Saturday, July 20, 2013

THE MARATHON BOMBER




Well, can you believe it? Rolling Stone magazine is in trouble – if having everyone talking about you and making your latest issue a collector’s item can be called “trouble” – over a cover that features a picture of the Boston Marathon bombing suspect Dzhokhar Tsarnaev. It’s a common picture lifted from his Facebook page. It’s one we’ve all seen, that has “graced” the covers and pages of countless newspapers, magazines and tabloids. But, in the minds of some, the cover of Rolling Stone is different. It’s a place for the beautiful people, people celebrated for being celebrities, famous for being famous.
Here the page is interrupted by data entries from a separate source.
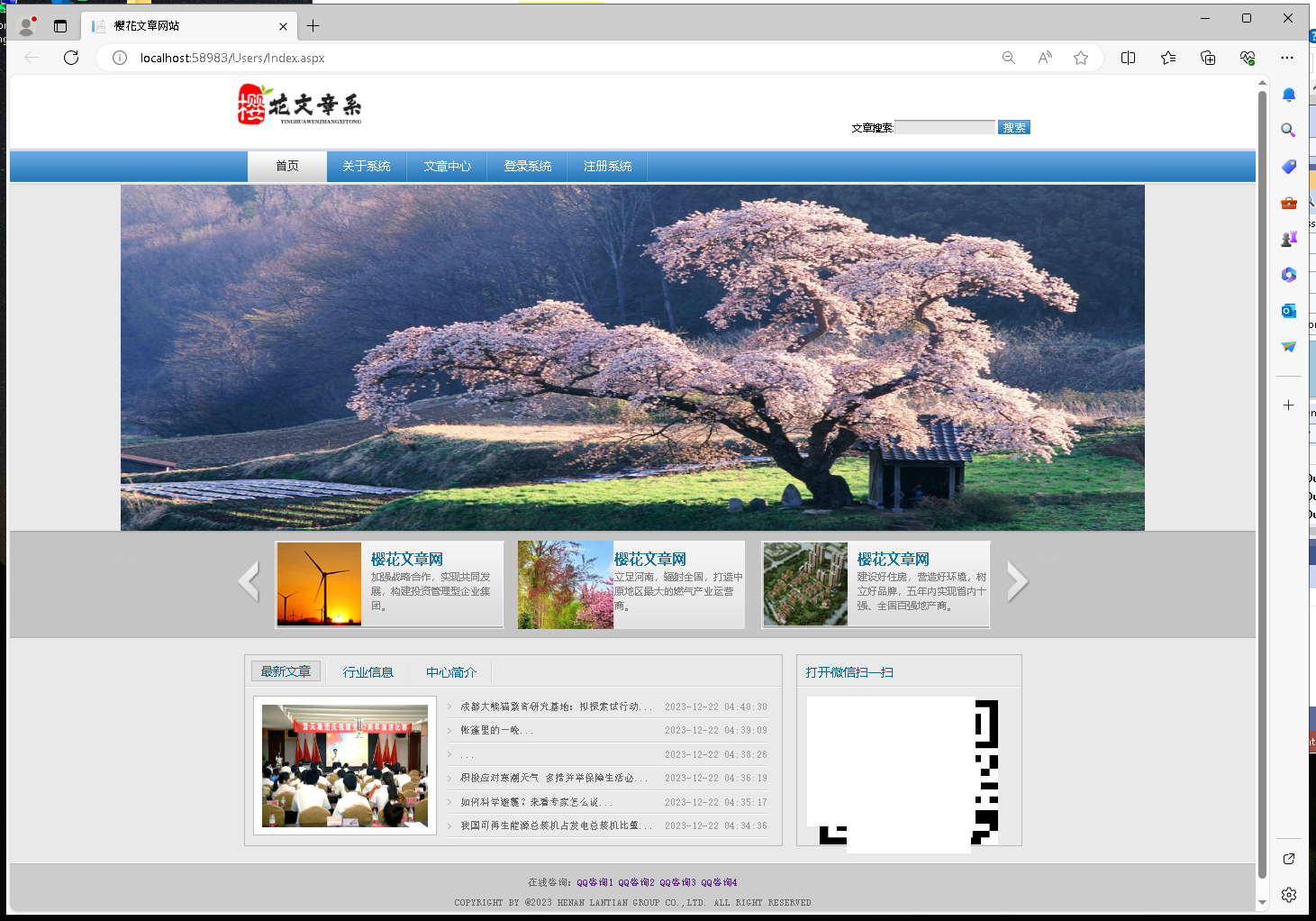Switch to the 行业信息 tab
The image size is (1316, 921).
pyautogui.click(x=369, y=671)
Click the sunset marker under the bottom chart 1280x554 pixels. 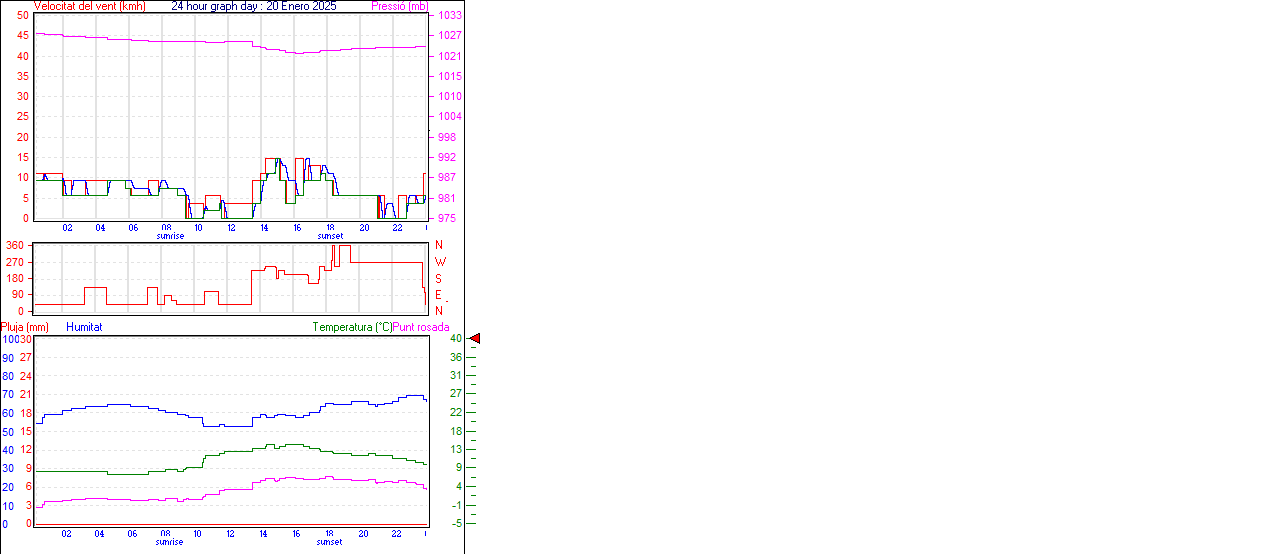click(330, 542)
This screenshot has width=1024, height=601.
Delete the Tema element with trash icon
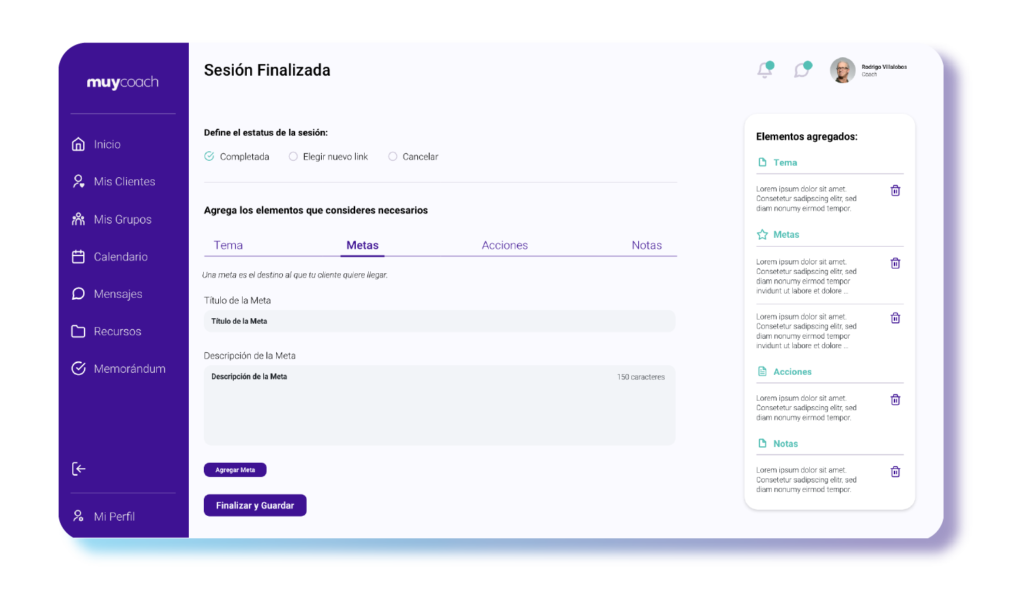pos(895,191)
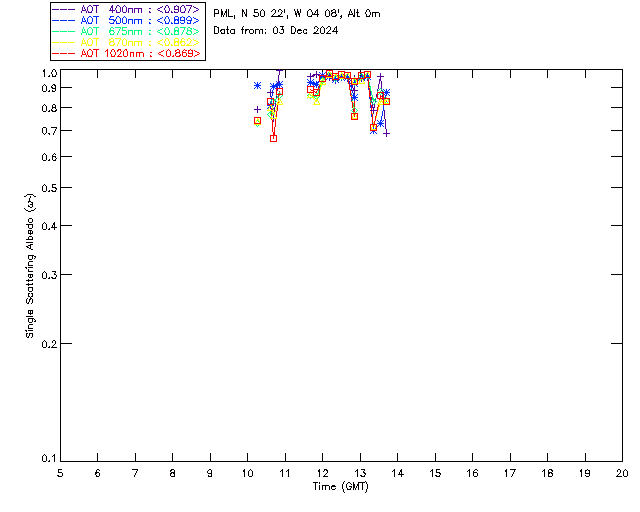Click the PML station coordinates title
This screenshot has width=640, height=512.
297,14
This controversy is a recent example of the inarticulate groupthink evident in so much social media today. A few folks see something they find troubling and fingers and thumbs spring into action. It’s a crisis, an abuse, an outrage! And what was just barely interesting , through the miracle of compound interest, has become a social phenomenon. Then the classic media report on the “outrage”. Victims are interviewed, Facebook likes are tallied, politicians wade in, and news-stands refuse to carry the offending item. Democracy in action. 

But it’s all fuzzy thinking, like the kerfuffle that arose after death of Pierre Trudeau when someone called him a “Great” Prime Minister. People who think of “great” as synonymous with “good” rushed to point out his many faults, but in a larger context “great” is merely big, as in the Great Depression, the Great War, a great tragedy. Though most of the notables featured on the cover of Rolling Stone are being celebrated, some, like those in the post office, are simply being identified. Most, like Bob Dylan and Madonna, are famous, but others, like Charles Manson (June 1970), are infamous. There’s a larger context to consider.

Well, I suppose it’s too much to expect that everyone will be able to navigate the subtleties of sober second thought, but the Mayor of Boston, the Governor of Massachusetts, a former Massachusetts senator, and the management of large retail chains should be able to handle it. Community leaders should be expected to lead in thoughtful directions, but such leadership is not rewarded in politics or business. What’s rewarded is piling on. It’s all about constituent’s votes and customers’ money.

But this is about more than a magazine cover. It’s why we have had so little serious discussion of the root causes of things like the Boston Marathon bombing. Those who ask serious questions like, who are these people, and where do they come from, are slapped down. The narrative must be preserved: these are monsters; their crazed, reptilian minds hate our way of life; they are “religious extremists” unlike us and our children.

But when we do ask the questions we generally discover that things are more understandable than we may have thought. What we do and what’s done to us are often connected. As Jesus put it, “...all who draw the sword will die by the sword.” (Matt 26:52)

There are, of course, innocent victims, like the eight year old child who simply came to watch his daddy run. All the more reason to ask the searching questions. If you’re interested check out Dirty Wars by Jeremy Scahill (the book and/or video). There are reasons why these things are happening and some of them are us.